- EXERCISE
Locate each line with the string "share" in the listing below and copy it.

──────

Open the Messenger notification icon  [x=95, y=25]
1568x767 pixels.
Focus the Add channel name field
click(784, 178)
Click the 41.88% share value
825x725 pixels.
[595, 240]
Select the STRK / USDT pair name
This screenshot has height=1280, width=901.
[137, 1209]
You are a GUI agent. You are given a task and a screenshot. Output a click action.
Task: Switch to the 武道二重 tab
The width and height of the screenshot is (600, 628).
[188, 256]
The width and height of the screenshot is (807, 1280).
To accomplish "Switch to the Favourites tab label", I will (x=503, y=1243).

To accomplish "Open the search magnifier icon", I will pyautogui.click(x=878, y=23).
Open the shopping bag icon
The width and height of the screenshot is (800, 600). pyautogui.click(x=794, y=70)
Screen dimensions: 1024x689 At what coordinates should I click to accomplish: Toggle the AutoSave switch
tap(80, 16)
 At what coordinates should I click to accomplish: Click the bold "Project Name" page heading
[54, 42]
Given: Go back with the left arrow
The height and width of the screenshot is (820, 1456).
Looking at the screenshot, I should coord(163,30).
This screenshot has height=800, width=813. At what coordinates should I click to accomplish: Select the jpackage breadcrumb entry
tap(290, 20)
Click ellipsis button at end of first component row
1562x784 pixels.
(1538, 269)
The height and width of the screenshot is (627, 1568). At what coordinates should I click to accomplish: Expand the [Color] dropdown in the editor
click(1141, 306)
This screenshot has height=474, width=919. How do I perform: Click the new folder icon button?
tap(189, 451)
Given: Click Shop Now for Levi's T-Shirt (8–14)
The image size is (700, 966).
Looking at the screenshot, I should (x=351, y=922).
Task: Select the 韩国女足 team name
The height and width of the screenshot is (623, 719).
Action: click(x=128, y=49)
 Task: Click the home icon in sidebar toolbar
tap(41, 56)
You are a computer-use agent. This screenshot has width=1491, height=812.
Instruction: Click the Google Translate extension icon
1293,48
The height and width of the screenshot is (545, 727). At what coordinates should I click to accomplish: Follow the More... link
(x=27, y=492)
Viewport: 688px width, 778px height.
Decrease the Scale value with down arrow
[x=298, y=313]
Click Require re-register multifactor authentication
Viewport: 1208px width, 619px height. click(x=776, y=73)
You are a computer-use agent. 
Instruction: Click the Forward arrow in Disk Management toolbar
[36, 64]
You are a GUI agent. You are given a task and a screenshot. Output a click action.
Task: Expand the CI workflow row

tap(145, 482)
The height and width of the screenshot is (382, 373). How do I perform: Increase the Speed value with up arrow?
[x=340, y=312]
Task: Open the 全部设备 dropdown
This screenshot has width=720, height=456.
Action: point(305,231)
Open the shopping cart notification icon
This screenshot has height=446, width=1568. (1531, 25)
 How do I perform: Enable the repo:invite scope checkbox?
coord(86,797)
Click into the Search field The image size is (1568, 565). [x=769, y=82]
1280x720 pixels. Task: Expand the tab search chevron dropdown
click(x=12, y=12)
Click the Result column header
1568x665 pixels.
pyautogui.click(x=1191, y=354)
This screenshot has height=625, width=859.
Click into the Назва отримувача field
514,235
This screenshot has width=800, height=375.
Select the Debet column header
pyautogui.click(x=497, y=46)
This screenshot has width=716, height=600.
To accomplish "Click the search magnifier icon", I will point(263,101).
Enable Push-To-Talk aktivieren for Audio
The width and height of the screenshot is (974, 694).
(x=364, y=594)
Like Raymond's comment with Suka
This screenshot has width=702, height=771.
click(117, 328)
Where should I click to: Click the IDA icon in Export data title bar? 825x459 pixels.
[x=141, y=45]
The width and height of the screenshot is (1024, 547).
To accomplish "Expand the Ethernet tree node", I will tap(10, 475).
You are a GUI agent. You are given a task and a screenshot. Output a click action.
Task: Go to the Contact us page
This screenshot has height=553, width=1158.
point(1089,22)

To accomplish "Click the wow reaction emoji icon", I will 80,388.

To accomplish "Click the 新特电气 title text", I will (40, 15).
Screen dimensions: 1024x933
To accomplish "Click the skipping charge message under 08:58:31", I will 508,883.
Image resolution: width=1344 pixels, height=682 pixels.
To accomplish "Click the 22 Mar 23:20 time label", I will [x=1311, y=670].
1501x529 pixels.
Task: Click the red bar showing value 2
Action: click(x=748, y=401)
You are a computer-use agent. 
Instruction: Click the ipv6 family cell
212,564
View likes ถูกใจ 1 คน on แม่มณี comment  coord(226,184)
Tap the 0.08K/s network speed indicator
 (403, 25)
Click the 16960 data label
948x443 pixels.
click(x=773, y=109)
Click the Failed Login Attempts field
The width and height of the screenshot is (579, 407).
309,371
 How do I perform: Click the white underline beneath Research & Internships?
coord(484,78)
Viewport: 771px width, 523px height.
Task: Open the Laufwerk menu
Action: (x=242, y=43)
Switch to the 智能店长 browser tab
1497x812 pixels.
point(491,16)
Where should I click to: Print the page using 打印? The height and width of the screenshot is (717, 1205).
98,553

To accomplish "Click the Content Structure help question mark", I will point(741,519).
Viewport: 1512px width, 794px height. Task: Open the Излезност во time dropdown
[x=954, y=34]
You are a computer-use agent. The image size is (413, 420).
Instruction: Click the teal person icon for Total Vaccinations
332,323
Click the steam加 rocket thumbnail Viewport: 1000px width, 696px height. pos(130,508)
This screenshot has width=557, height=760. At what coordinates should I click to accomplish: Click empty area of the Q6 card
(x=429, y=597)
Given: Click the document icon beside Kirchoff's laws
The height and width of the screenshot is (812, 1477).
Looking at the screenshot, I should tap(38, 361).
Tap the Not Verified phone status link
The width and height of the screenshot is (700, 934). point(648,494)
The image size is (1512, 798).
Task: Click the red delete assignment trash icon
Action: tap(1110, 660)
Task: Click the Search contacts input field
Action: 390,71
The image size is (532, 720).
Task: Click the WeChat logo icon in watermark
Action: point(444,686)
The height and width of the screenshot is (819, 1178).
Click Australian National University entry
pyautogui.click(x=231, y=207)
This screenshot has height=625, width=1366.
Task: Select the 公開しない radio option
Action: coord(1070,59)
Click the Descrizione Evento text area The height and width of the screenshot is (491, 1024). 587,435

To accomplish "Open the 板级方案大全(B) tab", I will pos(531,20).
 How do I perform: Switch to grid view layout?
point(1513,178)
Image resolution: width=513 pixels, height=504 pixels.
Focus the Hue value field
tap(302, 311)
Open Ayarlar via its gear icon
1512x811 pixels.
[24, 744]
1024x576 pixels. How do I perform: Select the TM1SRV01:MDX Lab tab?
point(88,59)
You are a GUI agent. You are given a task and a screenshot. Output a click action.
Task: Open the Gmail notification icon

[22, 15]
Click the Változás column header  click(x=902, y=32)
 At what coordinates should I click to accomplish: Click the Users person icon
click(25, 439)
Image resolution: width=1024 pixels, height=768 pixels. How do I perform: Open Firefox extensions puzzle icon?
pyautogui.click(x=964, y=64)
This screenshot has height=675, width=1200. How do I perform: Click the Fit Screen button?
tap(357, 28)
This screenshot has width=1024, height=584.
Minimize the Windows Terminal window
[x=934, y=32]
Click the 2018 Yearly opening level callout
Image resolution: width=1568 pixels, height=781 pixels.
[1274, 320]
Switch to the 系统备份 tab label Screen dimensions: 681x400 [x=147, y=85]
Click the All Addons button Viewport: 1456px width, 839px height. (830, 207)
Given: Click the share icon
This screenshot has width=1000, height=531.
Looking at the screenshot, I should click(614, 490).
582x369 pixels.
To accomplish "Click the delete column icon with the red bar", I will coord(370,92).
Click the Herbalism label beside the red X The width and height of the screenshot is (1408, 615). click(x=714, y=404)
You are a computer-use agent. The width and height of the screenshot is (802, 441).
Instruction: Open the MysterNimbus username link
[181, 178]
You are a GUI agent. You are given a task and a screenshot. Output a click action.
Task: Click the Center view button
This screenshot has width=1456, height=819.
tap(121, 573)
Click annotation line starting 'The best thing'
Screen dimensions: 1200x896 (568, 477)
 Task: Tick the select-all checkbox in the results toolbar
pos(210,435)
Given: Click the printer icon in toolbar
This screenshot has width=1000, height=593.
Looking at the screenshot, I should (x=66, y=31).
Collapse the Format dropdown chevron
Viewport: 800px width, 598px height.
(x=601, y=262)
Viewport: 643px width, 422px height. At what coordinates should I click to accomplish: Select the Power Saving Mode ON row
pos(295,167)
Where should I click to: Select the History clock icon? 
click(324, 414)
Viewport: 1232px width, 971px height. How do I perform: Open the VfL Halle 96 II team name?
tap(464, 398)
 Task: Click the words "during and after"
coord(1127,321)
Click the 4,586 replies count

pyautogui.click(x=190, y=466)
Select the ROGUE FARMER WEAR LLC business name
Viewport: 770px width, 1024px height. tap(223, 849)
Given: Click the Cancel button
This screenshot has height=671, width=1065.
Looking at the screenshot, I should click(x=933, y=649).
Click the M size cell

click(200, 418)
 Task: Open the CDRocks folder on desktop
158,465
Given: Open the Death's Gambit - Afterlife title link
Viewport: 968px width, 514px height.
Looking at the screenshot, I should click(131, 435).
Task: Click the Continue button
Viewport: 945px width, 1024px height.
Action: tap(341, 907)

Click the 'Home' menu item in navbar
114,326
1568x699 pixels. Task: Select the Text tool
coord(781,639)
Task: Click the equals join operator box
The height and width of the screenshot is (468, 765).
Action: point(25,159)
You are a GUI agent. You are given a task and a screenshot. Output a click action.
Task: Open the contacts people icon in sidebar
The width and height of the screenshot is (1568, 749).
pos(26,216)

──────

- RESULT
Click the 41.88% share value
Given: Click the share icon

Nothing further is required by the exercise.